Few releases have encapsulated this more effectively than Cloudface’s Devonian Garden, whose gorgeous anaesthetised melodies inaugurated Mood Hut’s own vinyl label last summer. We have yet to hear a followup from David Reynolds; this eight-track release is actually that EP’s predecessor, a cassette from 2012 being pressed to vinyl for the first time by London’s Going Good. As the accompanying press material explains, Wyre Drive is united not by style so much as by process – one involving, surprise surprise, lots of hardware and probably a tape deck of some sort. Sometimes things get just a little too loose: the grotty weals of tape distortion limning ‘Babak’s House’, for example, almost obscure the luminous beauty of its chords (themselves reminiscent of fellow Going Good signee Moon B). But otherwise the producer adeptly uses his tools as a conduit for a number of different styles.

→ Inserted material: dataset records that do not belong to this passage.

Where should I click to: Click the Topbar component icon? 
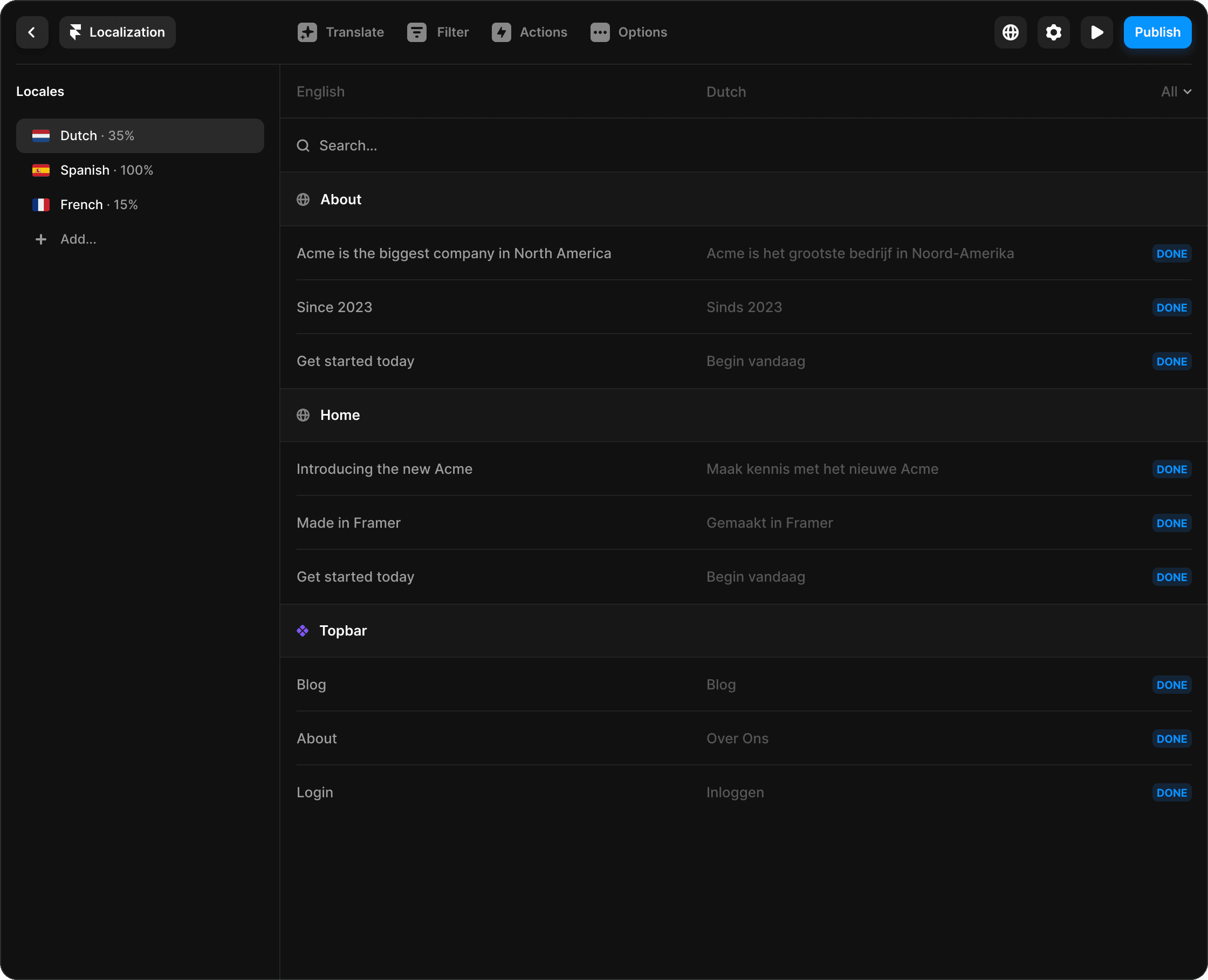click(303, 631)
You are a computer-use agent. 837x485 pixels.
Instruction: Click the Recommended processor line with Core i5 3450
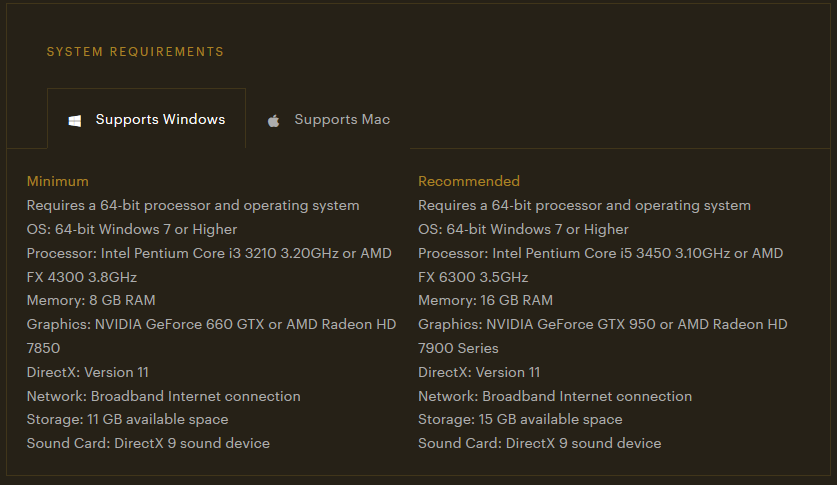pos(600,253)

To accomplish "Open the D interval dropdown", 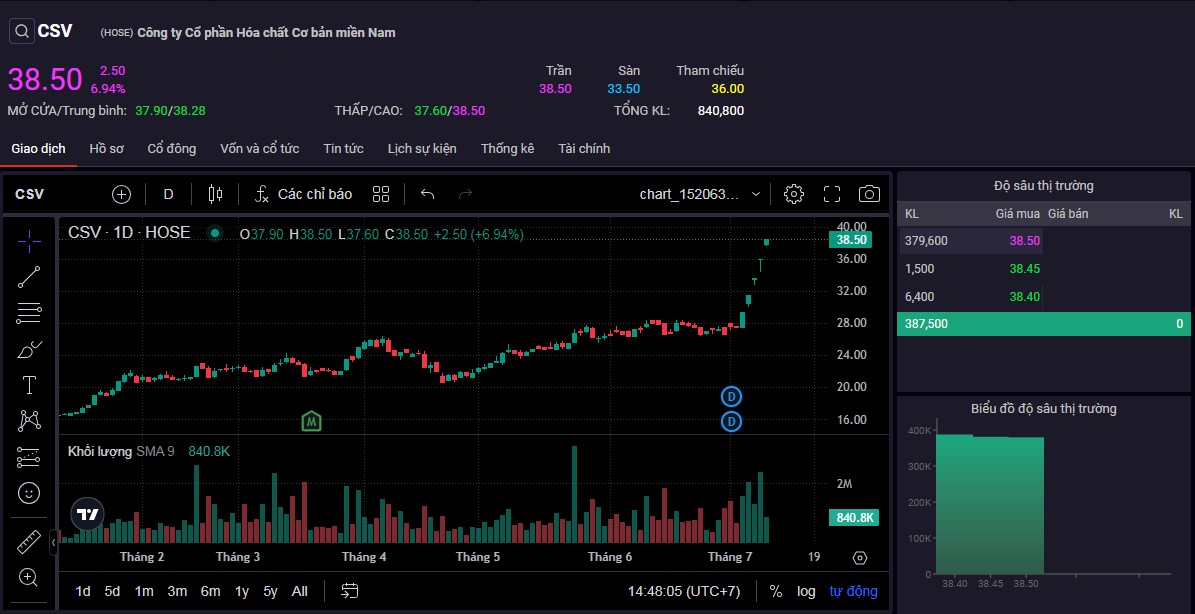I will pos(168,194).
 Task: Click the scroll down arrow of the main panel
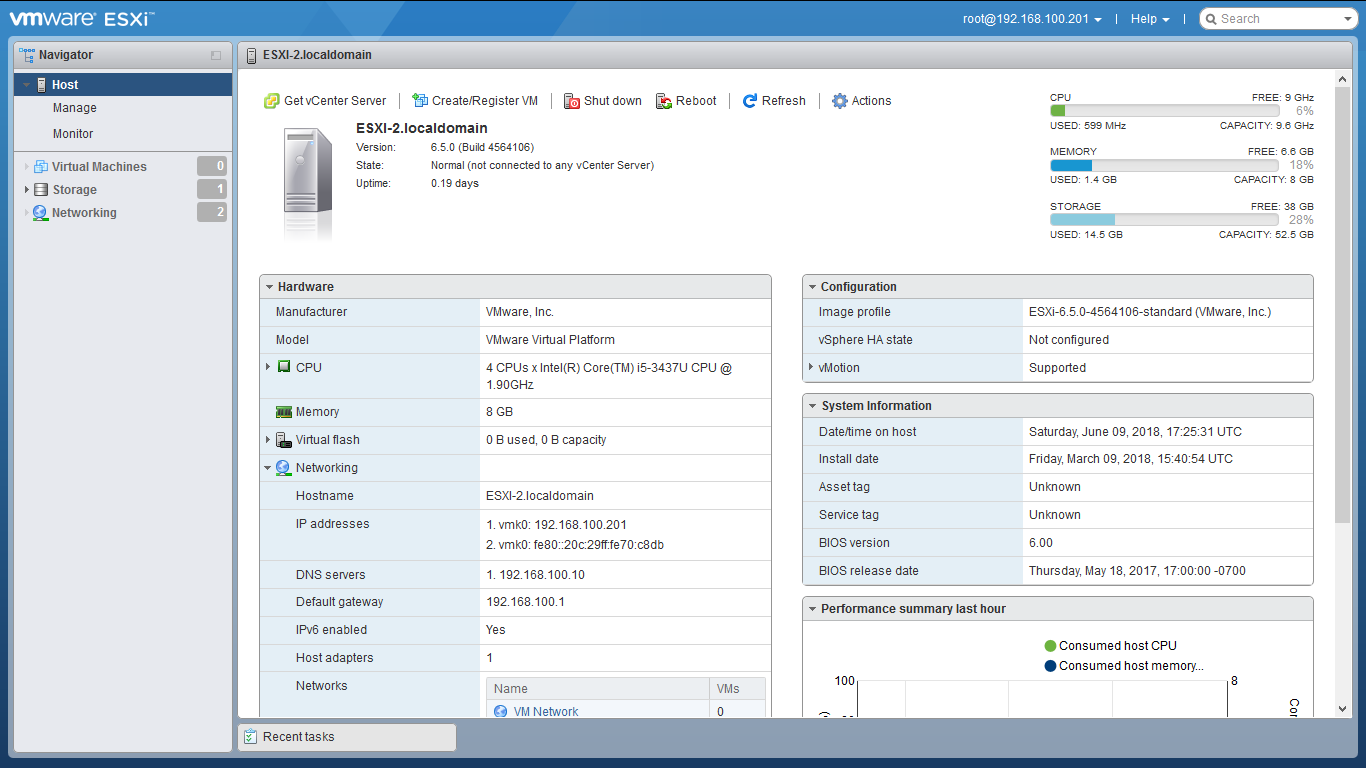pyautogui.click(x=1342, y=708)
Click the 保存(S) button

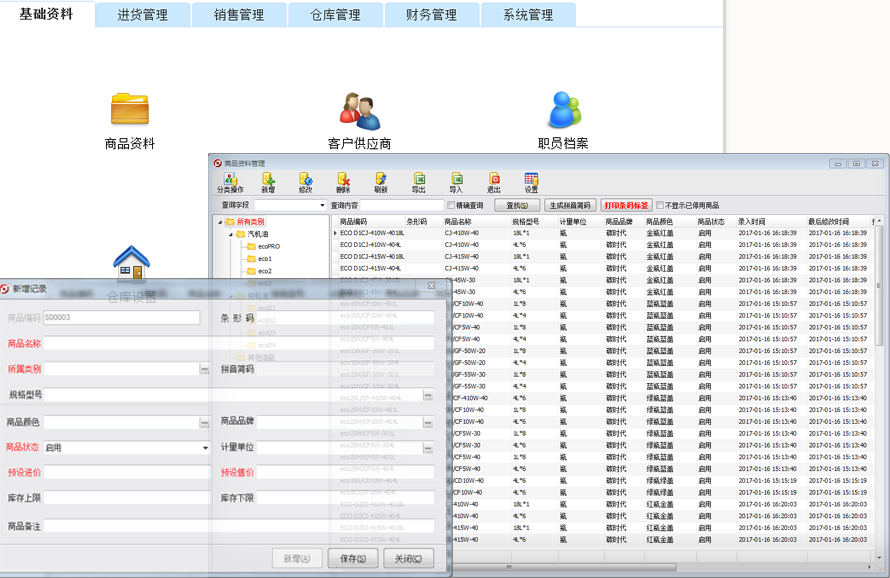pos(354,558)
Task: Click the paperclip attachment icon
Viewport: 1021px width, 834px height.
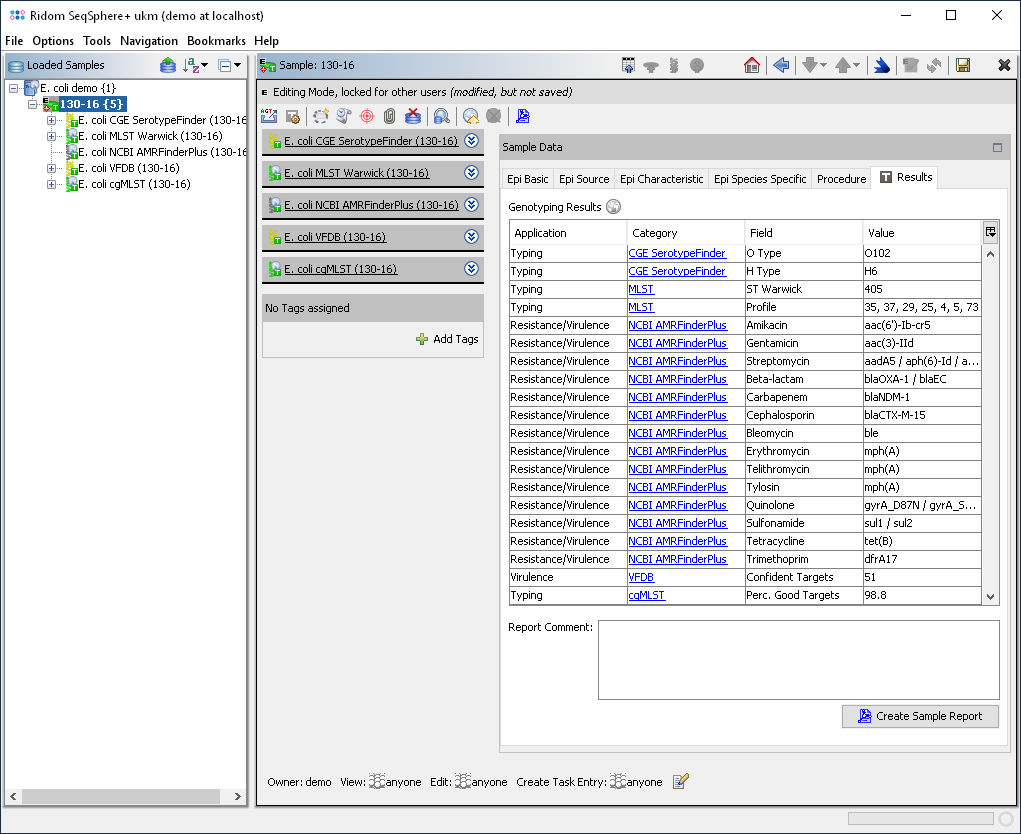Action: pos(390,116)
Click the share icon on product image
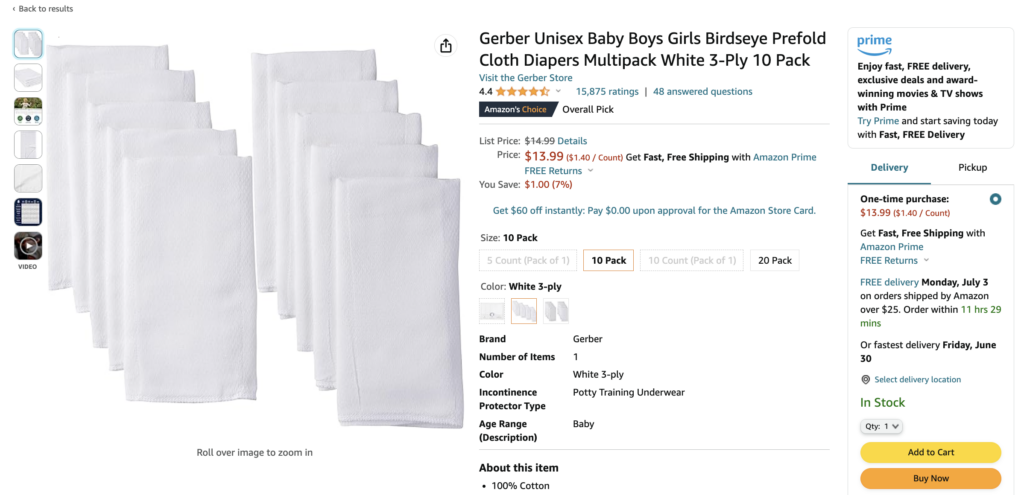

‘Meadow Like’ and the beatless ‘Raskolnikov’ follow the meditative synth-loop logic of Cluster, while lulling closer ‘612’ is even more laid back. In all three the winsome Mood Hut vibe is retained, even if the drum machine framework isn’t. Elsewhere, Reynolds goes for something darker. The baleful acid trudge of ‘Secret Sister’ is leavened by his trademark ice-floe synth lines, but ‘Better Deafened’ and ‘Kenyon Way Acid’ offer no such respite; they could almost be fossils from some Belgian warehouse rave were it not for their sluggish tempo. These moments are a tad weaker – fragile beauty, not ugliness, is where Reynolds’ strengths lie. Still, while there are undoubtedly bigger things to come from him – and the rest of the Mood Hut gang – Wyre Drive is an excellent place to start.